By Djoomart Otorbaev Source: CGTN Published: 2021-2-14
The war of words over the Iranian nuclear deal has reached its climax. This week, U.S. President Joe Biden and Iran's Supreme Leader Ayatollah Ali Khamenei made new sharp statements. At the same time, both Iran and the United States are aware of the need to restore, in one form or another, the Joint Comprehensive Plan of Action (JCPOA).
Iran needs to lift full or even partial international sanctions to resume the export of their hydrocarbons and return to the world financial system. For the U.S., it is essential to block Iran's path to possession of nuclear weapons.
The question now is not whether the return to negotiations will take place, but when it will take place. It appears that high-level diplomatic maneuvering is underway. None of the parties is ready to "lose face" by asking to start negotiations first. There are apparent risks on the way to beginning negotiations.
The most logical and effective rapprochement method between the parties' implacable positions could be their informal contacts, just like at the early stage of the previous treaty 10 years ago. Naturally, the easiest and fastest way would be to do this through direct negotiations. However, if necessary, the parties may agree to involve influential intermediaries in this process. Such a moment may come soon since forming Biden's foreign policy team has now been completed.
A key factor increasing the chance of positive development was the recent appointment of William Burns as director of the Central Intelligence Agency (CIA). This experienced and influential American politician is well versed in Middle East politics, having worked in the region for a long time.
He was responsible for these countries' relations for many years, serving in key positions at the State Department. It is of fundamental importance that he has personal contact with many leaders of the region's countries. He deeply understands both the area and the peculiarities of Iran's domestic and foreign policy.
A few issues can either contribute to or hinder the positive development of events.
The Biden administration is currently actively trying to show that the Donald Trump years were a disaster in domestic and foreign policy. Therefore, abandoning the previous administration's policy on the nuclear deal with Iran would be quite logical. Joe Biden served as vice president under Barack Obama, who made the nuclear deal. The new president has repeatedly stated that he considers Donald Trump's actions toward Iran wrong and expressed his intention to return his country to the agreement, but only if Tehran takes the first step.
An additional incentive to return to the deal would have the support of Washington's European partners – member countries of the previous agreement – Germany, France and the UK. After all, Biden clearly outlined the improvement of relations with his strategic allies among his main priorities.
On obstacles to negotiations, important Middle Eastern players such as Israel, Saudi Arabia and the United Arab Emirates (UAE) are actively discouraging a return to the talks.

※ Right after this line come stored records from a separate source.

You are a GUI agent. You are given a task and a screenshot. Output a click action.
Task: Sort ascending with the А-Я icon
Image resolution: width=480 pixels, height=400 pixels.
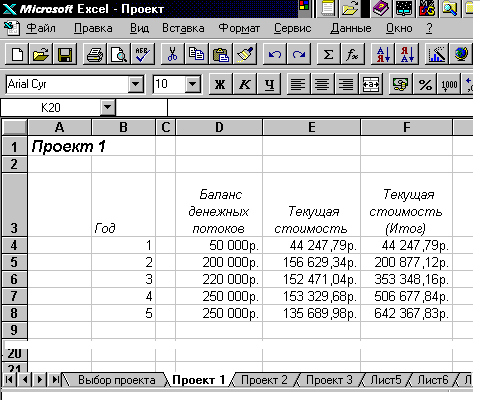pos(383,54)
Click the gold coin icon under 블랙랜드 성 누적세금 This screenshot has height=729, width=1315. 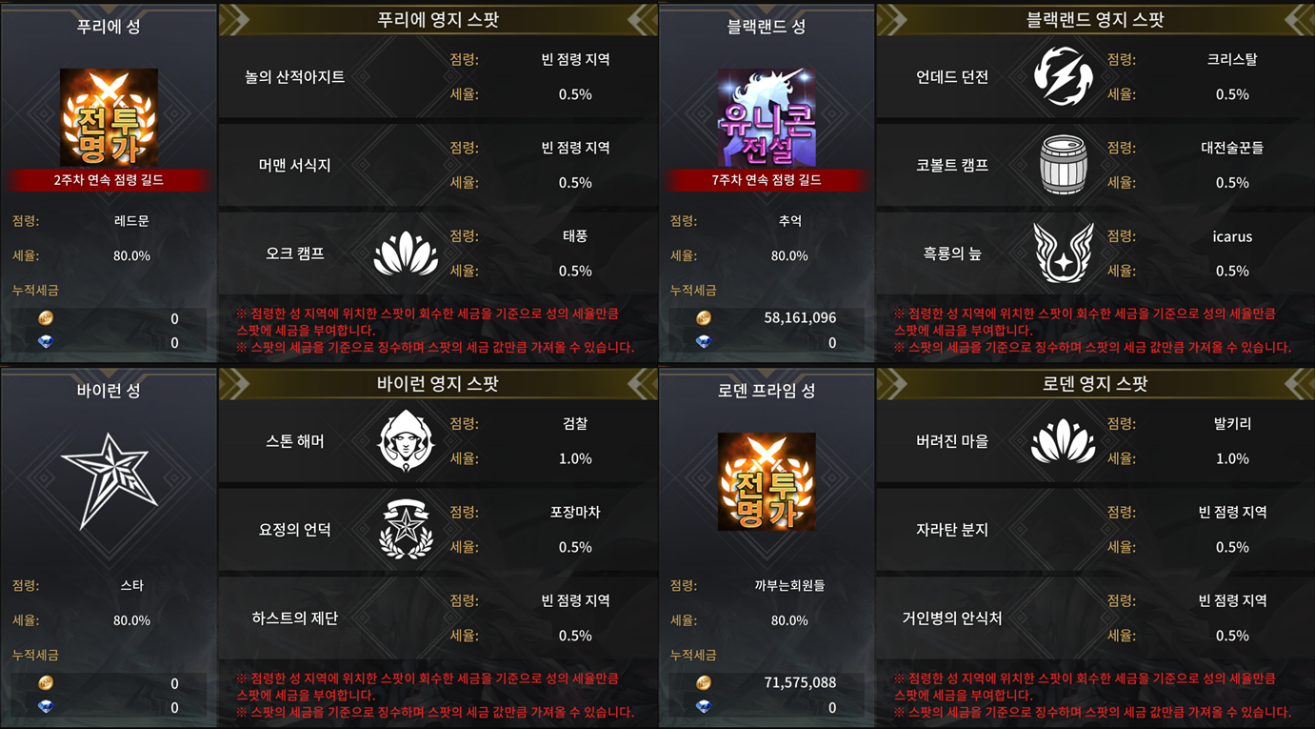click(703, 318)
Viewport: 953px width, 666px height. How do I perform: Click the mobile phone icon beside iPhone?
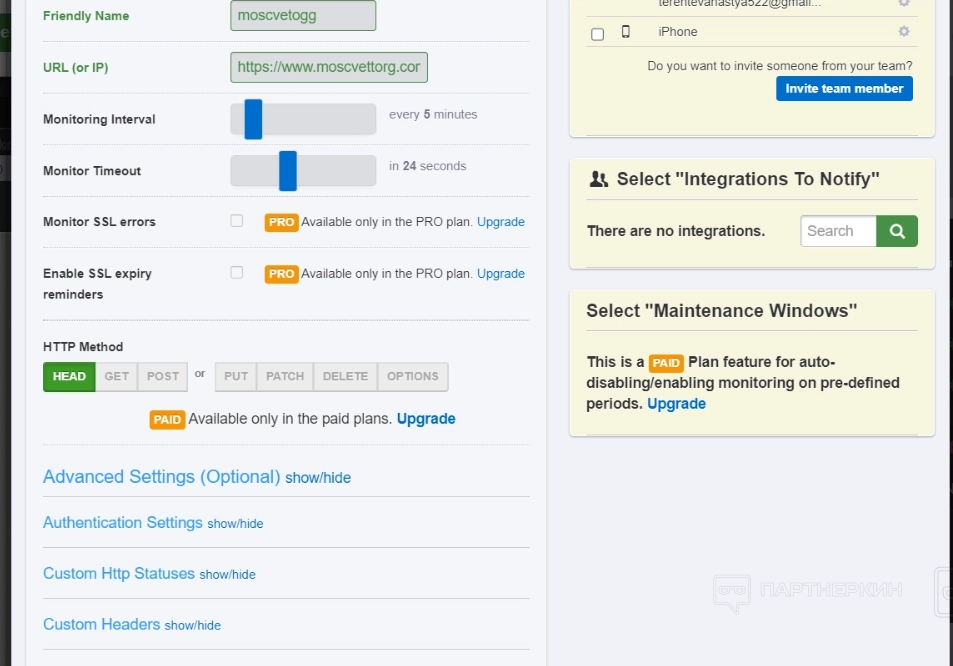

Using the recent restoration of diplomatic relations with the UAE and Bahrain and the warming of ties with Saudi Arabia, Israel is trying hard to broaden and strengthen the Middle East's anti-Iranian bloc.
For all the importance of American domestic and foreign policy problems, facilitating or hindering a return to the deal, the presence of the most severe domestic Iranian issues seems to be the most difficult.
Aggressive anti-Iranian actions carried out by the Trump administration, such as the assassination of Iranian Major General Qassem Soleimani and harsh economic sanctions, have increased the role of the conservative anti-American wing in the Iranian political establishment.
Arguing against the deal's resumption, the Conservatives now emphasize that it was the American side that first violated its obligations. As a result, the Iranian parliament, controlled by the Conservatives, last December forced the liberal government of Iranian President Hassan Rouhani to step up work in all areas of the country's nuclear program. Iran has now reached 20 percent uranium enrichment, more than five times the nuclear deal level.
Thus, Tehran's latest decision was the most severe violation of the terms of the nuclear deal. Also, the storage limit for low-enriched uranium and heavy water has exceeded, the number of modern centrifuges has increased, and work on metallic uranium has begun. Additionally, the forthcoming limitation of the monitoring work of the International Atomic Energy Agency inspectors has been announced.
Even the likelihood of a resumption of negotiations will meet with strong resistance from Iran's reinforced conservative circles. The propaganda machine actively supports the conservatives, claiming that its economy, especially its non-resource sectors, is actively developing. The country is finding channels for selling Iranian oil, and the nation is consolidated in its struggle against the "American devil."
The time factor is now more critical than ever. The presidential elections in the country will take place in June. Many analysts are confident that the Conservatives will win the election with a clear advantage. The chances of rebuilding the JCPOA before June are slim, but rebuilding the deal after the elections will be even more difficult.
Despite the right conditions, indicating the apparent chance of starting negotiations on a nuclear deal, both countries' political problems could disrupt their start. And the longer verbal battles and "marking time" continue, the more likely the process's final disruption will become. It will be an awful development for the whole world.
Djoomart Otorbaev is the former prime minister of the Kyrgyz Republic, a non-resident senior fellow of the Chongyang Institute for Financial Studies, Renmin University of China, and a member of Nizami Ganjavi International Center.